> [GOAL]
Please rewrite the listing from its first line up to and including the line with "Click the Cultural", changing "Contrats" to "Contracts" and leaving everything else the same.

Start DATASET EXCERPTS

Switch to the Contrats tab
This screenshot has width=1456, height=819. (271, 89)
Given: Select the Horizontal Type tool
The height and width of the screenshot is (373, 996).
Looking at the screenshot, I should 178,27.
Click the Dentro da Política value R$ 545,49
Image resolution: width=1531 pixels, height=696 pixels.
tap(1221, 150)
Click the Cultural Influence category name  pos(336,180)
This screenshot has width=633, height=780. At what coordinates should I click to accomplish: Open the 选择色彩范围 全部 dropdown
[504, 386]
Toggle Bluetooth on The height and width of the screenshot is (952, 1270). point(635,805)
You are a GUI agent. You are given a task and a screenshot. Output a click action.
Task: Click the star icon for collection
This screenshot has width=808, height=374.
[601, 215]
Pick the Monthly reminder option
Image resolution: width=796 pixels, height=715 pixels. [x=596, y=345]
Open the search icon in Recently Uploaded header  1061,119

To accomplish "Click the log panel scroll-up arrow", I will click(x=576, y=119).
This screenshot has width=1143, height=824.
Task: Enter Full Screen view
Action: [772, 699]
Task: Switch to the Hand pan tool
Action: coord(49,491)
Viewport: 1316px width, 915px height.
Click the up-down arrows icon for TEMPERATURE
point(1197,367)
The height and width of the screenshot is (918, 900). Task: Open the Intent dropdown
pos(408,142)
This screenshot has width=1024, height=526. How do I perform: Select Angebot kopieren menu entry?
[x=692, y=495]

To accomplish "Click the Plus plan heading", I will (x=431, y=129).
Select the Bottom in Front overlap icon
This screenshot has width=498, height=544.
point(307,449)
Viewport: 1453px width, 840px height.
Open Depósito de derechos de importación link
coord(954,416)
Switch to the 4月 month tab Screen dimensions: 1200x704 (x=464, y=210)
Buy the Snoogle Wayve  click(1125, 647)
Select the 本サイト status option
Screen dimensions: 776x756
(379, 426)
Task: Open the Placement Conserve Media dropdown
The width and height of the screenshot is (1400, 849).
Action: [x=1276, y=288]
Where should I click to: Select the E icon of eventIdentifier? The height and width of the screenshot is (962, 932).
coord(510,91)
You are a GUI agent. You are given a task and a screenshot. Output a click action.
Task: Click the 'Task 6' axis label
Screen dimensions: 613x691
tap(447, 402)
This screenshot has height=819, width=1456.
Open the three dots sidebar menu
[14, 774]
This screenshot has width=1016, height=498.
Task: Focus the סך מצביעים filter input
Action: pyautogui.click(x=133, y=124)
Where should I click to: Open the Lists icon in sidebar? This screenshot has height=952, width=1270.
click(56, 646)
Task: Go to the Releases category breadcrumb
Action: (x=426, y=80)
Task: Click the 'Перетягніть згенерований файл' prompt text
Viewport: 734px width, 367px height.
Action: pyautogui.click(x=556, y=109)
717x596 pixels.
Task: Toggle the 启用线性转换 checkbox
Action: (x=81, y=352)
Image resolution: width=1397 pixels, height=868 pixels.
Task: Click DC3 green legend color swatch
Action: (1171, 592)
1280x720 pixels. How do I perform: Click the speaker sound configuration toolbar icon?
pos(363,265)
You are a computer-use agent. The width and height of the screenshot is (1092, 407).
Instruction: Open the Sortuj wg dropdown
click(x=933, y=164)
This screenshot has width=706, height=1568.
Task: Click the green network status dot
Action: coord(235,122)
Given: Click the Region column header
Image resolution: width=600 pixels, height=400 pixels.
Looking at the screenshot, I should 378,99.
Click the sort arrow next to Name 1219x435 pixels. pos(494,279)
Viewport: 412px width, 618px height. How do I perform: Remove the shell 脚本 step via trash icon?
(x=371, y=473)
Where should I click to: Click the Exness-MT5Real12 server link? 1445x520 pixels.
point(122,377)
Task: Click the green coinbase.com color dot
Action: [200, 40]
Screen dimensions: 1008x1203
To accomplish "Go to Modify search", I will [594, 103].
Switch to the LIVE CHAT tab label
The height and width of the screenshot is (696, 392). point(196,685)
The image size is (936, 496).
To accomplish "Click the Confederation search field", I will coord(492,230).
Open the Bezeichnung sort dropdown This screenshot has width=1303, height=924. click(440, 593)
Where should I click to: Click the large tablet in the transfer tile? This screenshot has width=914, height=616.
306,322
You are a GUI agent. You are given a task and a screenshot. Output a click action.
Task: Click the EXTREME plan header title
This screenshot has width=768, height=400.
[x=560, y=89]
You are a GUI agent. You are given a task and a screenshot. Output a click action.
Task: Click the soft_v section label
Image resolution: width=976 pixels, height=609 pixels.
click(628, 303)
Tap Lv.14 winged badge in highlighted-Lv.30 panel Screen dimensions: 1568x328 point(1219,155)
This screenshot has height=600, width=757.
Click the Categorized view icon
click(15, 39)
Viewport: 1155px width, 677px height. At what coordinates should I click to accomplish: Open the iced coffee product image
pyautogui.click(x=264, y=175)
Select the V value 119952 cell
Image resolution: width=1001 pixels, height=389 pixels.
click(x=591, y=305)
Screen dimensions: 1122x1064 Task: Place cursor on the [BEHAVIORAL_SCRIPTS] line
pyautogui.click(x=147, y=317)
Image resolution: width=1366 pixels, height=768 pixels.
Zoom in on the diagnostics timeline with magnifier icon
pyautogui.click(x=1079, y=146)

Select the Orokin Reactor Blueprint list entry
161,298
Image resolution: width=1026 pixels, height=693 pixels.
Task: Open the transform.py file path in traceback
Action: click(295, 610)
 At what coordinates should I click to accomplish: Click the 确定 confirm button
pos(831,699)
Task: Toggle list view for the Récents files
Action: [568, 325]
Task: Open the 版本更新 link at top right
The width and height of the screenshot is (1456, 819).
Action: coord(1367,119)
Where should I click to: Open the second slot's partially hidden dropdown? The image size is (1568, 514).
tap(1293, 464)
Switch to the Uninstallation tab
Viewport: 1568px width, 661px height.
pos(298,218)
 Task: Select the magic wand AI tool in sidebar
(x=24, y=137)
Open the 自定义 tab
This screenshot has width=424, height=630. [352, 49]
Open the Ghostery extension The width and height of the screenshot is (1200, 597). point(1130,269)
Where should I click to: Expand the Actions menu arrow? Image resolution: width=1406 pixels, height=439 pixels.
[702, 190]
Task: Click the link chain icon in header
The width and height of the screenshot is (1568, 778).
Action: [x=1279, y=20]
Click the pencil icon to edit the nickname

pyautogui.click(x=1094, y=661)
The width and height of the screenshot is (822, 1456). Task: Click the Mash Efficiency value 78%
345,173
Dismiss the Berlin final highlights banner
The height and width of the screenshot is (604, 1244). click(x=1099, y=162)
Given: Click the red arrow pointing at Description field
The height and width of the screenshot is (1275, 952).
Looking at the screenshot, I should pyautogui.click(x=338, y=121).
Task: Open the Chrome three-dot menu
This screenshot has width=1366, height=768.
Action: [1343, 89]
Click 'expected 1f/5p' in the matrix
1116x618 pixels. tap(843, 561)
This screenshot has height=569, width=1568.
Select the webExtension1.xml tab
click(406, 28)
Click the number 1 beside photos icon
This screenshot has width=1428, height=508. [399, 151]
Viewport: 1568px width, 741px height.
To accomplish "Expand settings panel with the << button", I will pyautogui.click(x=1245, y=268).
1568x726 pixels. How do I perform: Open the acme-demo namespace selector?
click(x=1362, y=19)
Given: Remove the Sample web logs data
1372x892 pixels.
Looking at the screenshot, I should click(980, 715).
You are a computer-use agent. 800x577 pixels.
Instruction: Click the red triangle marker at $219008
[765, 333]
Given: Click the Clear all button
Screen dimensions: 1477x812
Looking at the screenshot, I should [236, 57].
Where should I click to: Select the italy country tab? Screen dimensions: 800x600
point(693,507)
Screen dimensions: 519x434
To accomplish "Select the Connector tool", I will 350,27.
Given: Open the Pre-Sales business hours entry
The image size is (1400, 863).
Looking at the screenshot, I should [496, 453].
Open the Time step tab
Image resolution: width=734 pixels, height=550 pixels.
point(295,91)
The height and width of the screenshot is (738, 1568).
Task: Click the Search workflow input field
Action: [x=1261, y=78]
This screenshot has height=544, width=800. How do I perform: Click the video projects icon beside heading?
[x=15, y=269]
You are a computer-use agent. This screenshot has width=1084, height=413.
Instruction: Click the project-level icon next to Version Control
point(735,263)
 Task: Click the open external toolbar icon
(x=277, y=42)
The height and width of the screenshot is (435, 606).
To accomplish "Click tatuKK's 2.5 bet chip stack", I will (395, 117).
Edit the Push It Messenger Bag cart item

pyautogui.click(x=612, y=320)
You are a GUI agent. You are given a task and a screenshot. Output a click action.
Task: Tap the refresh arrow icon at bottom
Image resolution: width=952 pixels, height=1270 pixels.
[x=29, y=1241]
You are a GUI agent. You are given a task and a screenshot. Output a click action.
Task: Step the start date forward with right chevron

End DATASET EXCERPTS

> [RESPONSE TO THIS TASK]
Switch to the Contracts tab
This screenshot has width=1456, height=819. (271, 89)
Given: Select the Horizontal Type tool
The height and width of the screenshot is (373, 996).
Looking at the screenshot, I should 178,27.
Click the Dentro da Política value R$ 545,49
Image resolution: width=1531 pixels, height=696 pixels.
tap(1221, 150)
Click the Cultural Influence category name  pos(336,180)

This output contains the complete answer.